‘The Party’ ticks all kinds of comedy boxes

Chaos reigns in 'The Party', starring Peter Sellers.
Chaos reigns in 'The Party', starring Peter Sellers.

One of Peter Sellers’ less well-known comedies, ‘The Party’ still shows off his improvisational talents to the max.

Another product of his partnership with ‘Pink Panther’ director Blake Edwards, the film has a much less structured feel and look to it than the ‘Panther’ movies and consists largely of a series of set pieces in which Sellers’ character can wreak havoc to his heart’s content.

It just wouldn’t be made nowadays, at least not in its present form, as his portrayal of Indian actor Hrundi V. Bakshi would tick all sorts of boxes with the Equality and Human Rights Commission although the comedy is purely situational.

Bakshi, a movie extra, is fired from his latest job for ruining too many shots and blowing up an entire set by accident. The director fires him and immediately calls the studio head, General Fred R. Clutterbuck (J. Edward McKinley), about the incident.
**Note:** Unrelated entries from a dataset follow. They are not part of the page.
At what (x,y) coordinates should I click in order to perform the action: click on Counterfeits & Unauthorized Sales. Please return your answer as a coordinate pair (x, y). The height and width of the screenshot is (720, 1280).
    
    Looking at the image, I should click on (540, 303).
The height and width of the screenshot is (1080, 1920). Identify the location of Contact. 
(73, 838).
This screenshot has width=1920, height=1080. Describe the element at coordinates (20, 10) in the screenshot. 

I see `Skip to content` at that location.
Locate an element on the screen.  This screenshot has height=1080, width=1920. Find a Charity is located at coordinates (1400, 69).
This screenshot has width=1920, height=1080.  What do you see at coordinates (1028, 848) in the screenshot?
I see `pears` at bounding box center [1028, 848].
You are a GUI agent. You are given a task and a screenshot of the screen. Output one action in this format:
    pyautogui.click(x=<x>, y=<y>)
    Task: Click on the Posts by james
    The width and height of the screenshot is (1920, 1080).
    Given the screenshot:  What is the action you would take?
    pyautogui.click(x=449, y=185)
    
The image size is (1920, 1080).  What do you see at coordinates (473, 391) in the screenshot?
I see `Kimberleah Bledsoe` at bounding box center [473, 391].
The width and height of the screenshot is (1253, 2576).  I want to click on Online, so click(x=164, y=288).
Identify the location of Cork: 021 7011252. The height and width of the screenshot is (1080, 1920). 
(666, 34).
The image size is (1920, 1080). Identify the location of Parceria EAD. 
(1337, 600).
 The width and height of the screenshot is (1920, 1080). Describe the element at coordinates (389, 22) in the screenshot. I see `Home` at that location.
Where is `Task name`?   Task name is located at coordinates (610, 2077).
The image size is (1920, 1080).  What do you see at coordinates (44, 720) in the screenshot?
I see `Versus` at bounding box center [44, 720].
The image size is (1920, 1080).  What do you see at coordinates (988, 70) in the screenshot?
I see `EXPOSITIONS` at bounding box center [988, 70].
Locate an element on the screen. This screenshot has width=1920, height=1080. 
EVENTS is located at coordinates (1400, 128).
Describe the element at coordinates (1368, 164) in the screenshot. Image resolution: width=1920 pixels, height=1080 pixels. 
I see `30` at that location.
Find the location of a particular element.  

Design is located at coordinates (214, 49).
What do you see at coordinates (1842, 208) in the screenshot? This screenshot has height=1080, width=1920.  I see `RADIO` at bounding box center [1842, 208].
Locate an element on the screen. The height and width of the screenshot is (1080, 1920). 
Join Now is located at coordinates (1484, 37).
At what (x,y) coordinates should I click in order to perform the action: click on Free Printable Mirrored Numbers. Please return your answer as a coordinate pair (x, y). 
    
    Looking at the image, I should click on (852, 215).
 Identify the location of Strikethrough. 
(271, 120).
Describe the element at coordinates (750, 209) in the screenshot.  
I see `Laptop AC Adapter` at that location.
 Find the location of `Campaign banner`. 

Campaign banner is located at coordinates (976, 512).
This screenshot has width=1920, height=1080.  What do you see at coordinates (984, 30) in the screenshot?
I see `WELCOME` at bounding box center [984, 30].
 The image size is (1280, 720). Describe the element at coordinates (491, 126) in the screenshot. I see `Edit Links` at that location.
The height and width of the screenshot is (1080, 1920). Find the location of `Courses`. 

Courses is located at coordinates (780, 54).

Clutterbuck writes down Bakshi’s name in order to blacklist him, but he inadvertently writes Bakshi’s name on the guest list of his forthcoming dinner party.

An invitation is duly sent and Bakshi’s arrival at Clutterbuck’s state-of-the-art home sets in motion a catalogue of mishaps as he tangles with the house’s technology and his fellow guests. The one bright point of his evening is his encounter with starlet Michele Monet (Claudine Longet) who takes a shine to him.

Filled with genuine laugh out loud moments, the film reaches a chaotic climax from which Michele and Bakshi make good their escape.

Sellers is the master of awkward interaction throughout and it’s a performance that would even put some of his Clouseau moments in the shade.

It still has a cool cult quality to it and demonstrates further, as if was required, the comedy genius of which Sellers was capable when he had a director who was willing to turn on the camera, point it in his direction and trust him to do what he did best.